The news has stirred intense public concern—and a surge of bottled-water demand—in Ezeiza, a municipality just outside Buenos Aires that includes the capital city’s main international airport. It also has caused worry in the nearby municipalities of Esteban Echeverría and La Matanza, where the report says groundwater might also be contaminated. Collectively, the three municipalities have a population of over 1.6 million.
However, Argentina’s National Atomic Energy Commission (Cnea), which owns the atomic center, strongly challenges the study’s conclusions and maintains it has “an impeccable record in the area of nuclear security.”
Causing the commotion is a 600-page study ordered in connection with a court inquiry into possible contamination of Ezeiza-area groundwater.
Stealthy delivery
A copy of the study mysteriously showed up last month in the mailbox of Valentín Stiglitz, president of the Association Against the Environmental Contamination of Esteban Echeverría and Ezeiza. A letter Stiglitz had published in the Argentine daily newspaper La Nación in 2000 was the catalyst for the court inquiry, which was launched the same year.
Once the water study was made public on March 8, the first federal court of Lomas de Zamora, Buenos Aires province, confirmed its authenticity and said it had notified Argentina’s Environment Secretariat and other authorities of the findings. The court also said it had ordered an interdisciplinary team of specialists to undertake a new study to establish “the total impact” of the alleged contamination.
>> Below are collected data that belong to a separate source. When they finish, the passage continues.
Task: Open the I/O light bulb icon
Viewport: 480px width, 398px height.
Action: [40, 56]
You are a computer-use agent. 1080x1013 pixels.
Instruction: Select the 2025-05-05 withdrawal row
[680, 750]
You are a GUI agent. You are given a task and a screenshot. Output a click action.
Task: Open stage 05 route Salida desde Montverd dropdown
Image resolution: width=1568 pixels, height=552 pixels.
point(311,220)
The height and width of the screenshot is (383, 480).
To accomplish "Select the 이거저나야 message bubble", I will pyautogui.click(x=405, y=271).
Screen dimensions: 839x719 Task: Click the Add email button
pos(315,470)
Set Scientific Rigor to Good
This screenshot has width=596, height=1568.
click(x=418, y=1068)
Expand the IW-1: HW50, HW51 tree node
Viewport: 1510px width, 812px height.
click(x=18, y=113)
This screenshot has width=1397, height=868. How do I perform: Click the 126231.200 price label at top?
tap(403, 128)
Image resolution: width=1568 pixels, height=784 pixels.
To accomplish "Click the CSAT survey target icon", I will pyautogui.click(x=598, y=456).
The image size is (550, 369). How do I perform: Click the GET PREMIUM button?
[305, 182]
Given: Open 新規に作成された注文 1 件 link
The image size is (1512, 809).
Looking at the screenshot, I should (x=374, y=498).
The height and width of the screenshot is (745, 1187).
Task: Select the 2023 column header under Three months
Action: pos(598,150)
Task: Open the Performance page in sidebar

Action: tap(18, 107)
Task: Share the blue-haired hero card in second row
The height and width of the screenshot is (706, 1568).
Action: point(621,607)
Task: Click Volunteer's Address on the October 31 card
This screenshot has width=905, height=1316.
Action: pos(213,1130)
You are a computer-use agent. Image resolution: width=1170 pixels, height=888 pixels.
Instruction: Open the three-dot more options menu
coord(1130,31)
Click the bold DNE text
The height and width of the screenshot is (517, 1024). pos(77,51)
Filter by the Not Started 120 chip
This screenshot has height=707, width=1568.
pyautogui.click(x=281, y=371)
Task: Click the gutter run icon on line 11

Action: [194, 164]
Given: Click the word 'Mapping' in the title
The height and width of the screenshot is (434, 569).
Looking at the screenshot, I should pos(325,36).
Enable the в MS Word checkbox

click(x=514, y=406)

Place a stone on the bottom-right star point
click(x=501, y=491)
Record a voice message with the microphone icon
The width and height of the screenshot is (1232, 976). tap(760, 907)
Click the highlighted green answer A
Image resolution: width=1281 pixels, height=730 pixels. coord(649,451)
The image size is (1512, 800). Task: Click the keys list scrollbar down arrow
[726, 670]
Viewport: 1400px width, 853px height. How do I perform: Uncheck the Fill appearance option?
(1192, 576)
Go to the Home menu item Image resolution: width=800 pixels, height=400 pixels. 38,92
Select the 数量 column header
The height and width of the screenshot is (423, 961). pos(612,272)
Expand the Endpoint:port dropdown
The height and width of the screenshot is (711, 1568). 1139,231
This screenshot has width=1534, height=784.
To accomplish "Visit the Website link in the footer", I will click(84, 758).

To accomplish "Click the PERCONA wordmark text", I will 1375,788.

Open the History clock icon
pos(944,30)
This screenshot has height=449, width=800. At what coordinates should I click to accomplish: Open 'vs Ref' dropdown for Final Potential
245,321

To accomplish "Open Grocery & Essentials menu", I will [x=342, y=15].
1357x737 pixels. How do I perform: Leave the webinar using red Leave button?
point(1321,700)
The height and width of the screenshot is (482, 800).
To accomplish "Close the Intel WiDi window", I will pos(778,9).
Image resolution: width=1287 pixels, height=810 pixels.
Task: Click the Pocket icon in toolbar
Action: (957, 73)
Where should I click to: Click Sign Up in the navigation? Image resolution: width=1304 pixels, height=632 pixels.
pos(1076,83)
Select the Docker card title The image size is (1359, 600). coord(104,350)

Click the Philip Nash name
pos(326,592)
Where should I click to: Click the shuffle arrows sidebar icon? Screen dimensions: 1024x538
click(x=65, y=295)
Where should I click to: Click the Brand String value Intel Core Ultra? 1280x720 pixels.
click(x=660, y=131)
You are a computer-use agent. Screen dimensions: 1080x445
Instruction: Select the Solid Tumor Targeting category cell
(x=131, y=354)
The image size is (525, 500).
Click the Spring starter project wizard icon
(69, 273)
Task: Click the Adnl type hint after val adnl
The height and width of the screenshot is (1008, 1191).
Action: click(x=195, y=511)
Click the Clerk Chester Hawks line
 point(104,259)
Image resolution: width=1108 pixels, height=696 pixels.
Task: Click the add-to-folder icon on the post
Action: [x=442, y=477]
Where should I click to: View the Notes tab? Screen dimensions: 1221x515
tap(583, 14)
The coordinator of the report released last month, hydro-geologist Fernando Máximo Díaz, says 46 well-water samples were taken from a variety of locations ranging from the atomic center grounds to the community of Monte Grande, some six miles (10 kms) away. Of those, 34 showed contamination with natural and enriched uranium, other radioactive substances and nitrates, says the study, which points to the atomic center as the source.
Cnea argues that the study’s uranium findings are entirely the result of naturally occurring uranium in the ground, and it says that nitrates are typically found in densely populated areas which, like Ezeiza, lack extensive sewage infrastructure. The agency terms the maximum levels of uranium reported in the study samples—56 micrograms per liter of water—“not dangerous for the population,” asserting Argentine law allows up to 100 micrograms of uranium per liter of drinking water.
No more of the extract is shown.